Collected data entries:
========================================================================

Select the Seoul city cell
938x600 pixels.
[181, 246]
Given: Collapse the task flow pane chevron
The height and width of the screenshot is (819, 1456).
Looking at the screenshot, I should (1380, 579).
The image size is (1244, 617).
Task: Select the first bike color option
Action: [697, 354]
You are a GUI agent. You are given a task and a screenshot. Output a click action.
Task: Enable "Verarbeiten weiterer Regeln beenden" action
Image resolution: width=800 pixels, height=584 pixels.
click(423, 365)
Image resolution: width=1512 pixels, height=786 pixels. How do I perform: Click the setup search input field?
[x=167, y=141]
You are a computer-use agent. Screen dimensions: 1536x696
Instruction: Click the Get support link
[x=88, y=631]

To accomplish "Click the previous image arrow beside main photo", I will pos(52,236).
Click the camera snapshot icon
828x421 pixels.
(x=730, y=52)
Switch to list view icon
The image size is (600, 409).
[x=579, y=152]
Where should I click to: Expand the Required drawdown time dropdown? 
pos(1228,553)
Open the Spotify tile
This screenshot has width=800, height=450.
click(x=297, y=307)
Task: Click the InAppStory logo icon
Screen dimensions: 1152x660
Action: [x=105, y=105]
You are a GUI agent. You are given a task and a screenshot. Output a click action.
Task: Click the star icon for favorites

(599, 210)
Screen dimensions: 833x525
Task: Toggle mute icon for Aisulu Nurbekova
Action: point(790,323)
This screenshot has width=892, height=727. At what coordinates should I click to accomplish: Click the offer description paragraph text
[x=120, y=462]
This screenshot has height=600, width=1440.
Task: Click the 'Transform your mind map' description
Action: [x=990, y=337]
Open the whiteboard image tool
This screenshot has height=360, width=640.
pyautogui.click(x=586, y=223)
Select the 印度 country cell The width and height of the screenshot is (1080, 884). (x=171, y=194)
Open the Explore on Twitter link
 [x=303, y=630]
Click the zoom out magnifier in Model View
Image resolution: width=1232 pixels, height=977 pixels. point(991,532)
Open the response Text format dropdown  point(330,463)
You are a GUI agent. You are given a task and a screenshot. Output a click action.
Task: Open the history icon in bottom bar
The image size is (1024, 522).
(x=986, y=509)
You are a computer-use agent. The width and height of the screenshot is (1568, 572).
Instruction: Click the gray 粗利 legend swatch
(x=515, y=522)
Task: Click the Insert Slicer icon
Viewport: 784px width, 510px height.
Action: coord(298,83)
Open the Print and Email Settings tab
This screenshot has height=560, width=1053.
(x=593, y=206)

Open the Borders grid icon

========================================================================

### Problem to solve
Set down all of the records shown above once more, exactly.

### Result of the task
Select the Seoul city cell
938x600 pixels.
[181, 246]
Given: Collapse the task flow pane chevron
The height and width of the screenshot is (819, 1456).
Looking at the screenshot, I should (1380, 579).
The image size is (1244, 617).
Task: Select the first bike color option
Action: [697, 354]
You are a GUI agent. You are given a task and a screenshot. Output a click action.
Task: Enable "Verarbeiten weiterer Regeln beenden" action
Image resolution: width=800 pixels, height=584 pixels.
click(423, 365)
Image resolution: width=1512 pixels, height=786 pixels. How do I perform: Click the setup search input field?
[x=167, y=141]
You are a computer-use agent. Screen dimensions: 1536x696
Instruction: Click the Get support link
[x=88, y=631]

To accomplish "Click the previous image arrow beside main photo", I will pos(52,236).
Click the camera snapshot icon
828x421 pixels.
(x=730, y=52)
Switch to list view icon
The image size is (600, 409).
[x=579, y=152]
Where should I click to: Expand the Required drawdown time dropdown? 
pos(1228,553)
Open the Spotify tile
This screenshot has width=800, height=450.
click(x=297, y=307)
Task: Click the InAppStory logo icon
Screen dimensions: 1152x660
Action: [x=105, y=105]
You are a GUI agent. You are given a task and a screenshot. Output a click action.
Task: Click the star icon for favorites

(599, 210)
Screen dimensions: 833x525
Task: Toggle mute icon for Aisulu Nurbekova
Action: point(790,323)
This screenshot has width=892, height=727. At what coordinates should I click to accomplish: Click the offer description paragraph text
[x=120, y=462]
This screenshot has height=600, width=1440.
Task: Click the 'Transform your mind map' description
Action: [x=990, y=337]
Open the whiteboard image tool
This screenshot has height=360, width=640.
pyautogui.click(x=586, y=223)
Select the 印度 country cell The width and height of the screenshot is (1080, 884). (x=171, y=194)
Open the Explore on Twitter link
 [x=303, y=630]
Click the zoom out magnifier in Model View
Image resolution: width=1232 pixels, height=977 pixels. point(991,532)
Open the response Text format dropdown  point(330,463)
You are a GUI agent. You are given a task and a screenshot. Output a click action.
Task: Open the history icon in bottom bar
The image size is (1024, 522).
(x=986, y=509)
You are a computer-use agent. The width and height of the screenshot is (1568, 572).
Instruction: Click the gray 粗利 legend swatch
(x=515, y=522)
Task: Click the Insert Slicer icon
Viewport: 784px width, 510px height.
Action: coord(298,83)
Open the Print and Email Settings tab
This screenshot has height=560, width=1053.
(x=593, y=206)

Open the Borders grid icon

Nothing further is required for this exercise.